= 3C (psychedelics) =

Class of chemical compounds

3,4,5-Trimethoxyamphetamine (3,4,5-TMA; TMA-1).

3C (3C-x), also known as 4-substituted 3,5-dimethoxyamphetamines, substituted 3,4,5-trimethoxyamphetamine (3,4,5-TMA or TMA-1) analogues, or 3C-scalines, is a general name for the family of psychedelic amphetamines containing methoxy groups at the 3 and 5 positions of the benzene ring. These compounds are analogues of 3,4,5-trimethoxyamphetamine (3,4,5-TMA or TMA-1).

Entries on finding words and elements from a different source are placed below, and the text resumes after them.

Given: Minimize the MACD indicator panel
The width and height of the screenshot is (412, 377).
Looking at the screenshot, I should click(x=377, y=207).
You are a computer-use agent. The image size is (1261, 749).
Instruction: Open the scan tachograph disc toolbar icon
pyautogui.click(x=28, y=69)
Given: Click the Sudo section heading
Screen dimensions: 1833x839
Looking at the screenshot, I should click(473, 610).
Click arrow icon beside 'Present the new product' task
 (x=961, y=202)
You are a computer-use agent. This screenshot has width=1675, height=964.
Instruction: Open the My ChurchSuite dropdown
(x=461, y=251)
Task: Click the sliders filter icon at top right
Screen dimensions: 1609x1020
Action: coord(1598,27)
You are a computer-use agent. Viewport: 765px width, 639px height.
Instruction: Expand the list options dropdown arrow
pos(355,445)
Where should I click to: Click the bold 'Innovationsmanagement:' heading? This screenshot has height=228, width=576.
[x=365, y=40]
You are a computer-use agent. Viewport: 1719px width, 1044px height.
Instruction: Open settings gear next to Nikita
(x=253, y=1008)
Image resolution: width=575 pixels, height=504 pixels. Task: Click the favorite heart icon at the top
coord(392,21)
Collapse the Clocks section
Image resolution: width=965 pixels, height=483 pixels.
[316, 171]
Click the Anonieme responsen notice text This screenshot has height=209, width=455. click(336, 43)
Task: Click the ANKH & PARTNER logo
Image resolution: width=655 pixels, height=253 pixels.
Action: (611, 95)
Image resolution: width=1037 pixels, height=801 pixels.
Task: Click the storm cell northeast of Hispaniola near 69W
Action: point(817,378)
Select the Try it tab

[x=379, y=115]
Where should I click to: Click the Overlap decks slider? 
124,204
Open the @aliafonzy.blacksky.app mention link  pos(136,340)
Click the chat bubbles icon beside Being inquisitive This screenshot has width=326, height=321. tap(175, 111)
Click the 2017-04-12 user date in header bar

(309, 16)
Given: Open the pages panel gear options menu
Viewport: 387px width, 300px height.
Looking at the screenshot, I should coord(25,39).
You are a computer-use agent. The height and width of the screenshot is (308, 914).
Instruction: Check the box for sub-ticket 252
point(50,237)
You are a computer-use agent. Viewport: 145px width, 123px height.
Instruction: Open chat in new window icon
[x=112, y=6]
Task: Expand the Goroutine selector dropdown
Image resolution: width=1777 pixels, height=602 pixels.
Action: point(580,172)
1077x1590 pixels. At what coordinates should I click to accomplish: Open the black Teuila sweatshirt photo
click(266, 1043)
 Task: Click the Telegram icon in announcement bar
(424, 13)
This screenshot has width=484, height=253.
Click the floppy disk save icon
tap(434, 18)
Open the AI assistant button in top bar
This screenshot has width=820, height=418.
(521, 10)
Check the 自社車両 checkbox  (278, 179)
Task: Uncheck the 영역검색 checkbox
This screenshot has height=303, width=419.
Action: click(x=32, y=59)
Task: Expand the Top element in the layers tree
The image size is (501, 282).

The 3C drugs are not the amphetamine counterparts of the 2C drugs, which are 4-substituted 2,5-dimethoxyphenethylamines. Instead, the DOx drugs, which are 4-substituted 2,5-dimethoxyamphetamines, are the amphetamine counterparts of the 2C drugs. The 3C drugs are the amphetamine counterparts of scalines (4-substituted 3,5-dimethoxyphenethylamines). Moreover, in terms of naming with the "3C" prefix, the 3C drugs are generally actually derivatives of TMA-1 with the 4-position methoxy group extended rather than having any 4-position substituent. In this regard, they would be the 3,5-dimethoxyamphetamine counterparts of the 2C-O (2,4,5-trimethoxyphenethylamine) drugs (e.g., 2C-O-4) and the 2,4,5-trimethoxyamphetamine (2,4,5-TMA; TMA-2) derivatives (e.g., MEM).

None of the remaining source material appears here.